© Compton Verney, photo by Prudence Cuming Associates Ltd.

Marcus Gheeraerts the Younger
(1561/1562–1635/1636)
Frances Howard (1578–1639), Duchess of Richmond and Lennox, c.1621


T his almost disconcertingly vivacious portrait, which brings us face to face with a singularly bright and headstrong Jacobean lady, is one of the finest works painted by Marcus Gheeraerts the Younger during the later years of his life.

Like so many other artists come to London from abroad, the painter had arrived as a refugee from war. His father, Marcus Gheeraerts the Elder, was one among thousands of Flemish Protestants who had fled to England from the Habsburg Netherlands in the late 1560s, driven from their homeland by the Duke of Alva’s campaigns of bloody persecution against those daring to defect from the Catholic faith. By 1568, both father and son were recorded as living in the London parish of St Mary Abchurch; Gheeraerts the Younger was six or seven years old at the time.

Wenceslas Hollar, Marcus Gheeraerts the Younger

He most likely acquired his skills in the workshop of his father, who was himself an accomplished painter and engraver.

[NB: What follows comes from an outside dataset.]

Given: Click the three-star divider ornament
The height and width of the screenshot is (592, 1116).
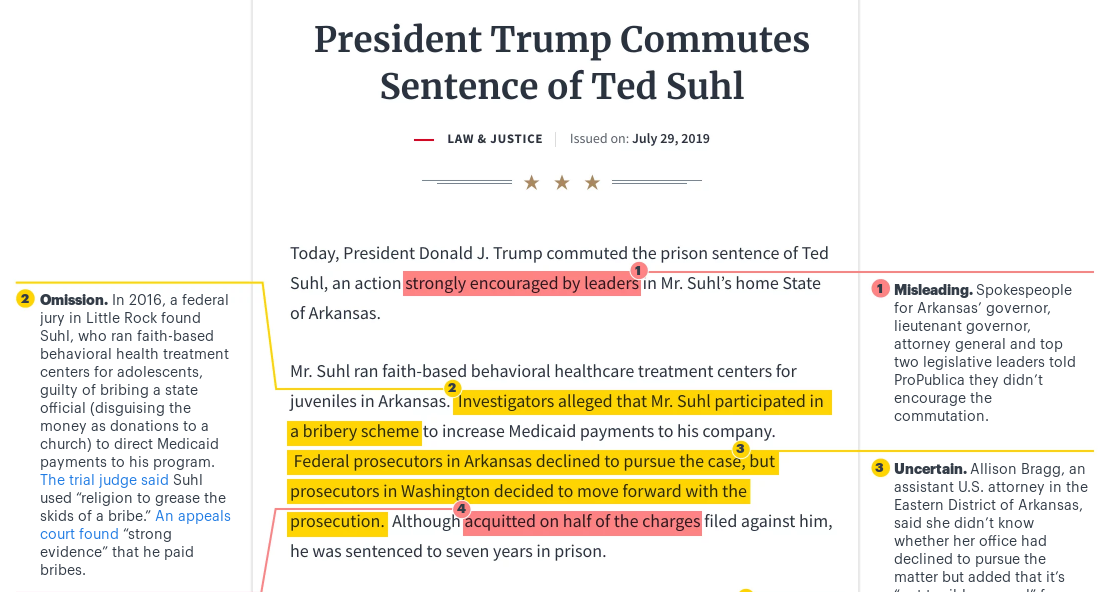Looking at the screenshot, I should 562,183.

By the early 1590s the younger Gheeraerts had become one of the most sought after portraitists in all of England, his fame sealed by that majestic but faintly terrifying picture of the Virgin Queen, Elizabeth I, standing astride a map of England, known as The Ditchley Portrait, now in the National Portrait Gallery. That picture prompted Sir Roy Strong's memorable pronouncement on the painter's contribution to the artistic traditions of his adopted homeland: "Gheeraerts' success lay in his ability to subdue the bourgeois robustness of Flemish painting and fuse it with the melancholic, aristocratic, courtly fantasy of late Elizabethan England ... Gheeraerts' supreme works ... deserve to be ranked, along with some of Hilliard's portrait miniatures, as great masterpieces of early English painting."

The present work departs from the hieratic formality of the painter's Elizabethan portraiture (although there is perhaps still a trace of playing-card stiffness about it) to present us with a woman who is very much alive, in body and spirit: a vibrant, flesh-and-blood presence with a bold and piercing gaze. Frances Howard was in her early forties when the picture was painted, twice married and twice widowed. Her first husband had been a wealthy vintner, her second a nobleman, the Earl of Hertford, forty years her senior. She would wait only two months after the latter's death before marrying her third husband - the only one more or less her own age, and her favourite by far - Ludovick Stuart Duke of Lennox, who was created Duke of Richmond in 1623. It was rumoured that they had been lovers for years, and that he had often visited her "in disguises" while she was still Countess of Hertford.

Frances Howard sat to Gheeraerts in the brief interim before her third and last wedding, which must have seemed to her like a new beginning. She is pledged already, as the jewellery she wears in the picture demonstrates: a pendant with heart and half moon, symbols of the Lennox family, dangles from the band of pearls around her neck. Despite her extensive marital experience she presents herself as an artless novice in love, a virgin bride-to-be. She wears her hair loose, falling freely about her shoulders, and displays a plunging cleavage, barely contained by her bodice, in the style of unmarried ladies at the court of James I. Her lace-trimmed dress evokes a spring meadow full of flowers.

The hopes enshrined in this tremblingly fresh portrait were not to be realised. The marriage it so sweetly anticipates was to be happy but brief, cut short by the Duke's death in 1624. The Duchess of Lennox and Richmond, "the double Duchess" as she was dubbed by court observers, was all but inconsolable, insisting that she would never marry again - unless, she added, the King of England himself were to ask her. Frances Howard was clearly a woman who liked to keep her options open. Of course it never happened, but what a queen she would have made.